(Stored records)
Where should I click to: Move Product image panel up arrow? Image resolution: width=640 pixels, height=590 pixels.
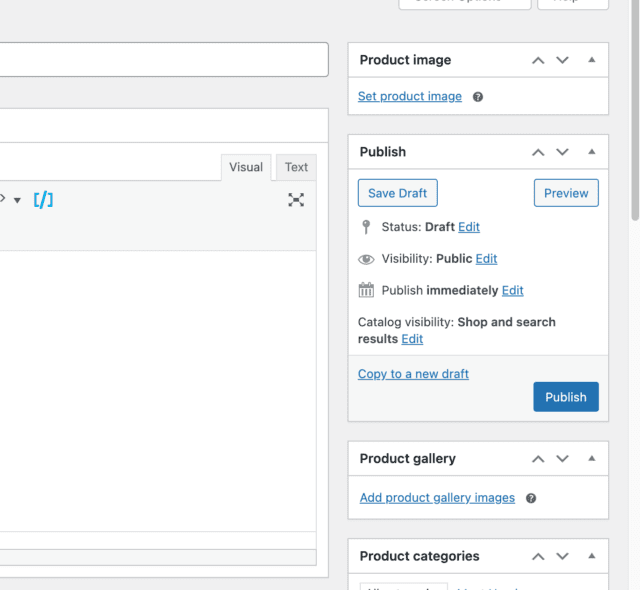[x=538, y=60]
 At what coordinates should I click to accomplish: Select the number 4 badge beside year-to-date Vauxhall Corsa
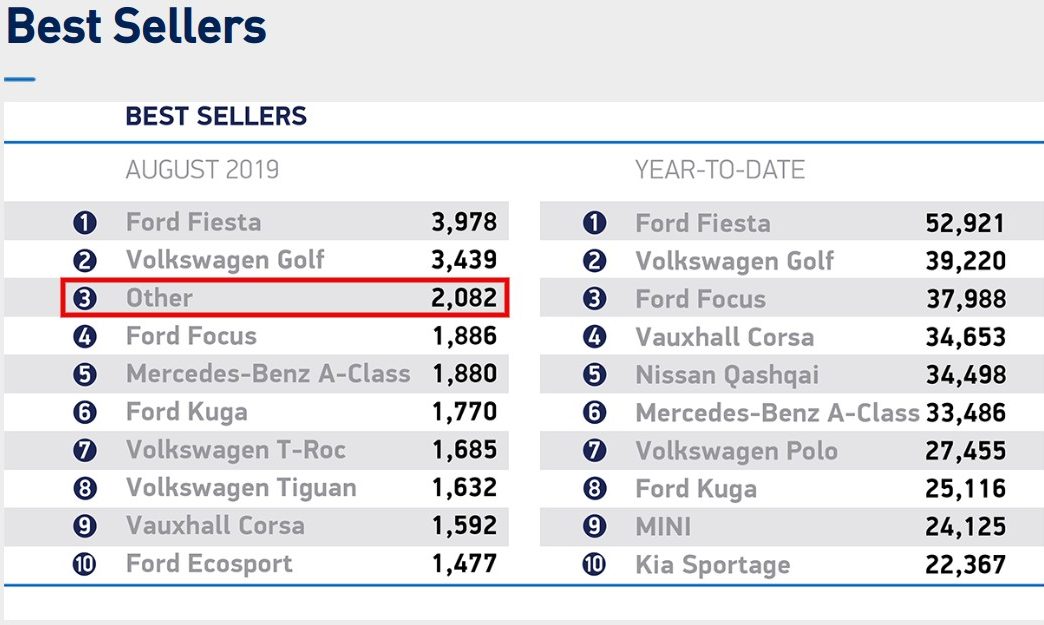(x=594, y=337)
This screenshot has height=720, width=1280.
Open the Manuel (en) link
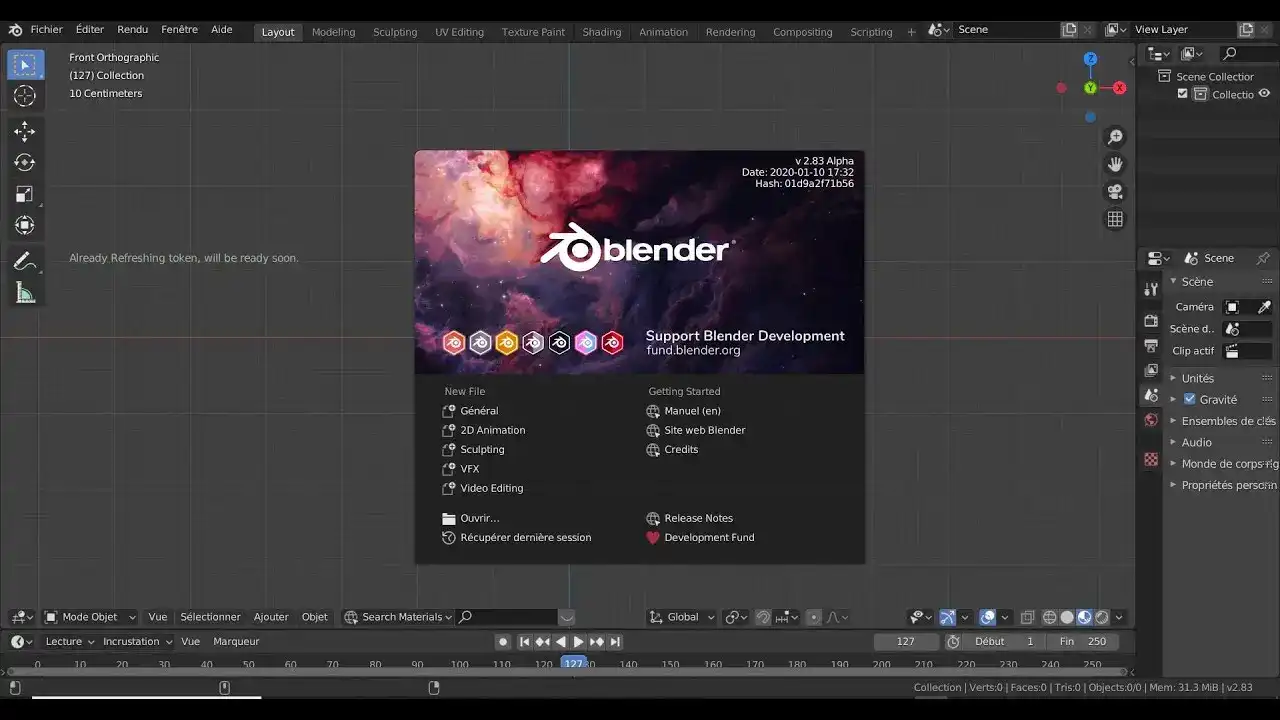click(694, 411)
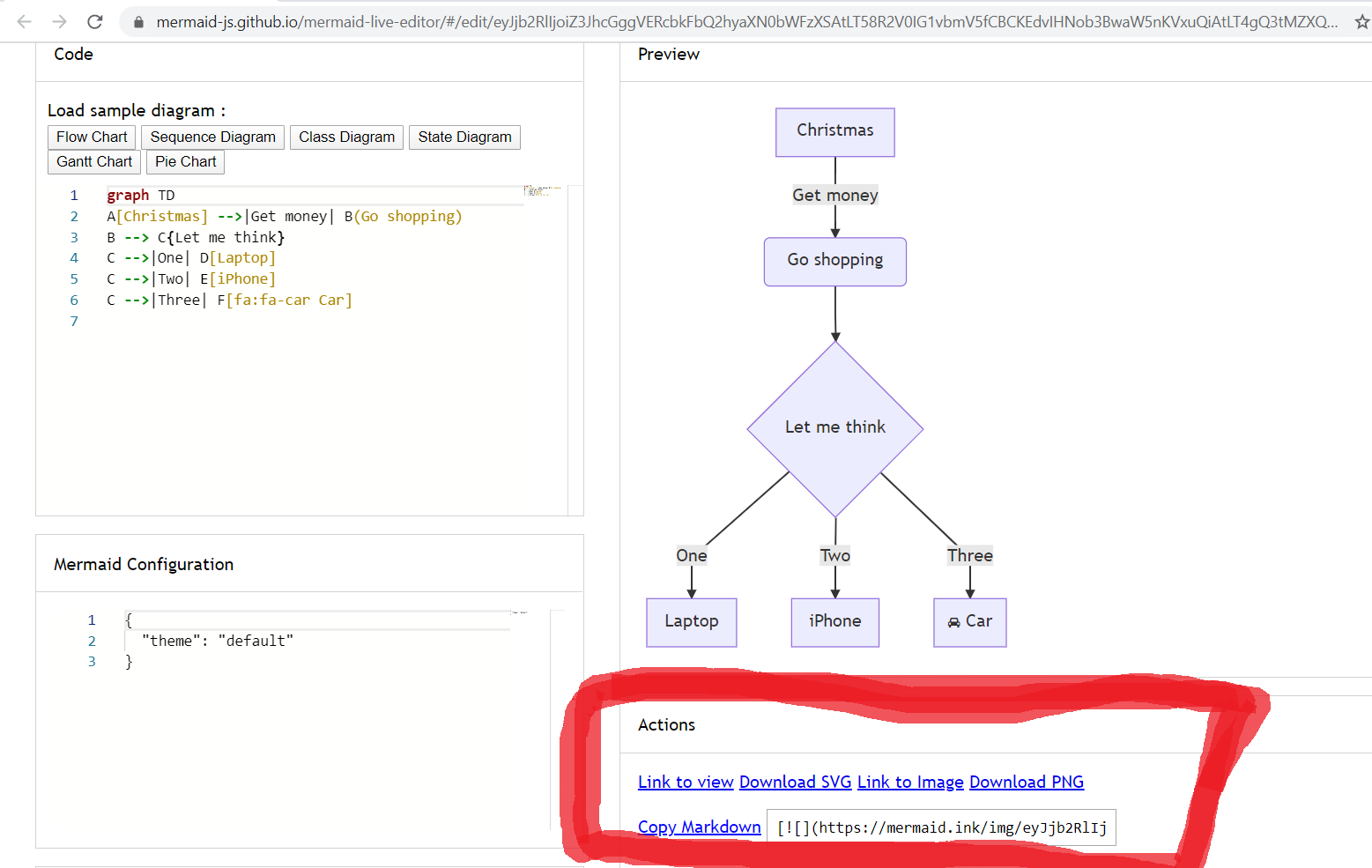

Exercise instructions:
Please copy the data above exactly, omitting the pictures.

Written answer:
Where should I click to: Move Product image panel up arrow? Image resolution: width=640 pixels, height=590 pixels.
[x=538, y=60]
 At what coordinates should I click to accomplish: Select the number 4 badge beside year-to-date Vauxhall Corsa
(x=594, y=337)
This screenshot has height=720, width=1280.
Open the Manuel (en) link
click(694, 411)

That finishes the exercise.